▸ KUTIPAN TEKS:
────────────────────────────────────────

Mess Cenderawasih Papua di Jakarta Memiliki Nilai Historia

Frans Maniagasi. (Foto: Ist)

 

JAKARTA, Pewartasatu.com – Mess Cenderawasih di Jalan KH Mas Mansur Tanah Abang Jakarta Pusat dan  beberapa mess di Kepu Selatan, Kali Baru dan Tanah Tinggi, yang berlokasi di Jakarta Pusat, memiliki nilai historis politik yang tak dapat dipisahkan dengan proses penyatuan Irian Barat ( Irian jaya) atau Papua dengan NKRI.

“Oleh karena itu menurut Pengamat politik Papua, Frans Maniagasi,
Pengamat masalah Papua, melalui releasenya,Mess Cenderawasih dan mess – mess lain itu pasca penyatuan Irian Barat bahkan oleh Presiden RI Ir Soekarno atas nama Negara”, tegas Frans Maniagasi, melalui releasenya, (24/10/2022)

Jadi kalau hari ini ada upaya Pemerintah Provinsi Papua untuk menggusur mess dan dialih Fungsikan menjadi lokasi bisnis oleh investor yang akan memanfaatkan lahan tersebut maka sebaiknya dipikirkan dan dipertimbangkan nilai – nilai historis politiknya itu.

Artinya menggusur tempat yang memiliki nilai sejarah perjuangan sebagai bagian dari Pembebasan Irian Barat semata – mata karena kepentingan kapitalisme untuk memperoleh keuntungan dan dishering kepada Pemda Provinsi Papua guna menambah kas daerah, maka tanpa disadari juga atas
nama Negara telah menggusur nilai – nilai perjuangan dan kebangsaan, pada dimensi seperti itu

Maka penggusuran mess Cenderawasih di Tanah Abang perlu menjadi pemikiran dan pertimbangan kita bersama terutama pihak – pihak terkait.

Hal ini ditunjukkan dengan prasasti yang menandai peresmian mess Cenderawasih dengan kata – kata, Dipersembahkan kehadapan Rakyat Indonesia yang berasal dari Irian Barat, oleh Sekretariat koordinator Urusan Irian Barat Wakil Perdana Menteri Sutjipto ( Jakarta, 17 September 1964).

Perlu diketahui bahwa Sekretariat Bersama Urusan Irian Barat ( Sekber) yang saat itu berkantor sekarang yang dijadikan ibu Megawati Soekarnoputri sebagai Kantor DPP PDIP dijalan Diponegoro Menteng Jakarta Pusat.

Tugas dan fungsi dari Sekber Irian Barat pada masa itu adalah menyeleksi setiap orang yang akan bertugas ke Papua melalui proses seleksi dan skrening yang selektif dan ketat.

────────────────────────────────────────

▸ BAGIAN DATA:
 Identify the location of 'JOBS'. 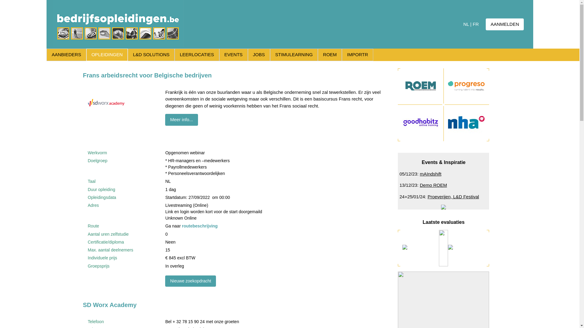
(258, 55).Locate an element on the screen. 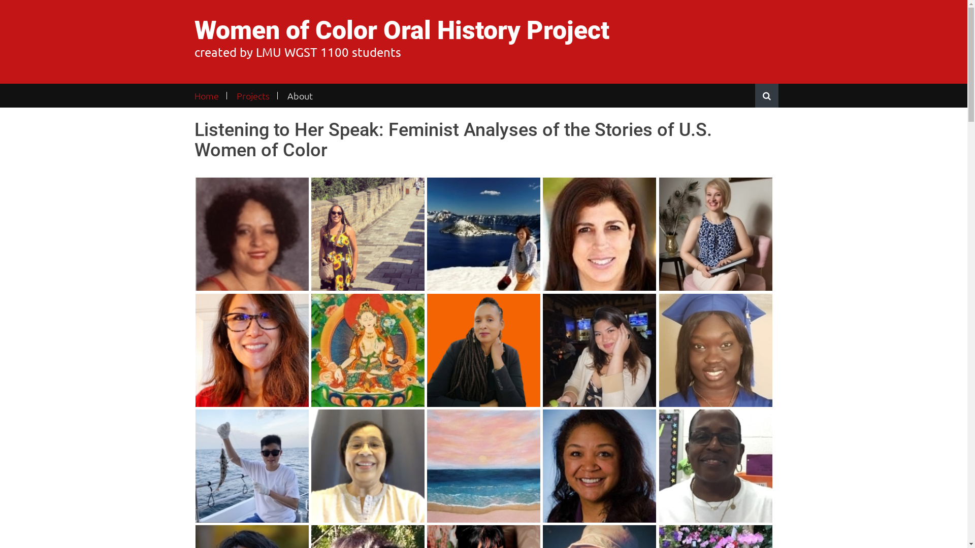 This screenshot has height=548, width=975. 'About' is located at coordinates (299, 95).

────────────────────────────────────────

▸ TUGAS DAN LATIHAN:
[1] Tentukan apakah setiap pernyataan berikut sesuai dengan artikel tentang Mess Cenderawasih di atas. Jawab ya atau tidak, lalu kutip kata-kata penentunya dari artikel itu tanpa mengubahnya. (a) Mess Cenderawasih terletak di Jalan KH Mas Mansur, Tanah Abang. (b) Prasasti peresmian mess itu bertanggal 17 Agustus 1964. (c) Sekber Irian Barat bertugas menyeleksi setiap orang yang akan bertugas ke Papua.
[2] Menurut artikel tentang Mess Cenderawasih di atas, di mana saja letak mess-mess lain yang disebut selain di Jalan KH Mas Mansur?

▸ HASIL BERURUTAN:
[1]
(a) Ya: "Mess Cenderawasih di Jalan KH Mas Mansur Tanah Abang Jakarta Pusat"
(b) Tidak: "Jakarta, 17 September 1964"
(c) Ya: "menyeleksi setiap orang yang akan bertugas ke Papua"

[2] Di Kepu Selatan, Kali Baru, dan Tanah Tinggi, Jakarta Pusat.